There’s Something About (Bloody) Mary
a brief history of the drink that eats like a meal
Now that we’ve spent a whole special section of this magazine extolling the virtues of this classic cocktail, you may be wondering about a few very basic things: Namely, where did the Bloody Mary come from? And why is it called the Bloody Mary in the first place?
Those are excellent questions, which in this case is code for “hard-to-answer questions.” Since we’re relaxed and belly up to the bar, let’s have a history lesson, shall we? And like any good lesson at a bar, this one is filled with potential misinformation and is subject to correction and/or argumentation.
There are several tales associated with the original of the Bloody Mary. According to one of the most persistent, it was the creation of a French bartender, Fernand Petiot, who worked at a Paris bar confusingly named the New York Bar (and later named Harry’s Bar). Supposedly, in the 1920s Petiot mixed vodka and tomato juice — no pickles or horseradish or mini burgers on sticks yet — and dubbed it the Bucket of Blood. Petiot later moved to the United States and brought the drink with him, although for a time it was made with gin, not vodka (that’s what is now called a Red Snapper). Separately, comedian George Jessel claimed to have invented the drink in the 1930s, while a bartender at the 21 Club in New York also supposedly first mixed up the Bloody during that decade.

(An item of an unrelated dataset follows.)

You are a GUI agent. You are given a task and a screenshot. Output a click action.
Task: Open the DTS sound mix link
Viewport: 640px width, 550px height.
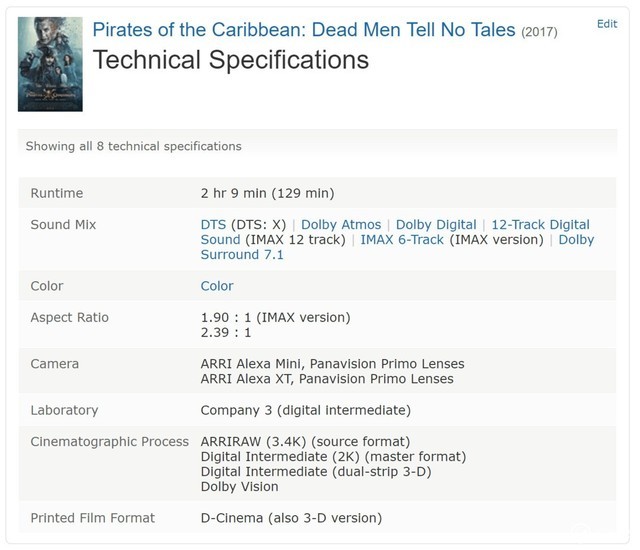point(213,225)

“I cover the bottom of the (cocktail) shaker with four large dashes of salt, two dashes of black pepper, two dashes of cayenne pepper, and a layer of Worcestershire sauce; I then add a dash of lemon juice and some cracked ice, put in two ounces of vodka and two ounces of thick tomato juice, shake, strain, and pour.” –Fernand Petiot, on the Bloody Mary, which he purportedly invented
According to the book Boozy Brunch: The Quintessential Guide to Daytime Drinking by Peter Joseph, Petiot is the drink’s definitive inventor. In the 1960s, he described his creation like this: “I cover the bottom of the (cocktail) shaker with four large dashes of salt, two dashes of black pepper, two dashes of cayenne pepper, and a layer of Worcestershire sauce; I then add a dash of lemon juice and some cracked ice, put in two ounces of vodka and two ounces of thick tomato juice, shake, strain, and pour.”
That sounds pretty close to a modern recipe, but variations have abounded over the years. As Joseph writes, “The Bloody Mary is a drink meant to be tinkered with, as it has been since it arrived in the States.”
So who was Mary? Once of Petiot’s customers allegedly said the new drink reminded him of his girlfriend, named Mary, who he met at a cabaret called the Bucket of Blood. Other sources claim the Bucket of Bloody was a bar in Chicago with a waitress named Mary. Or maybe the inspiration was Mary Pickford, Hollywood star of the era. Or maybe it’s an homage to Mary I of England, dubbed “Bloody Mary” for slaughtering religious opponents. (Spicy behavior, to be sure.)
The true story is that we probably will never know the true story. Whoever Mary was, she had a face that launched a thousand variations, and that’s to the benefit of all of us who love our alcohol with a side of tomato juice, spice, and anything else a creative bartender cares to add.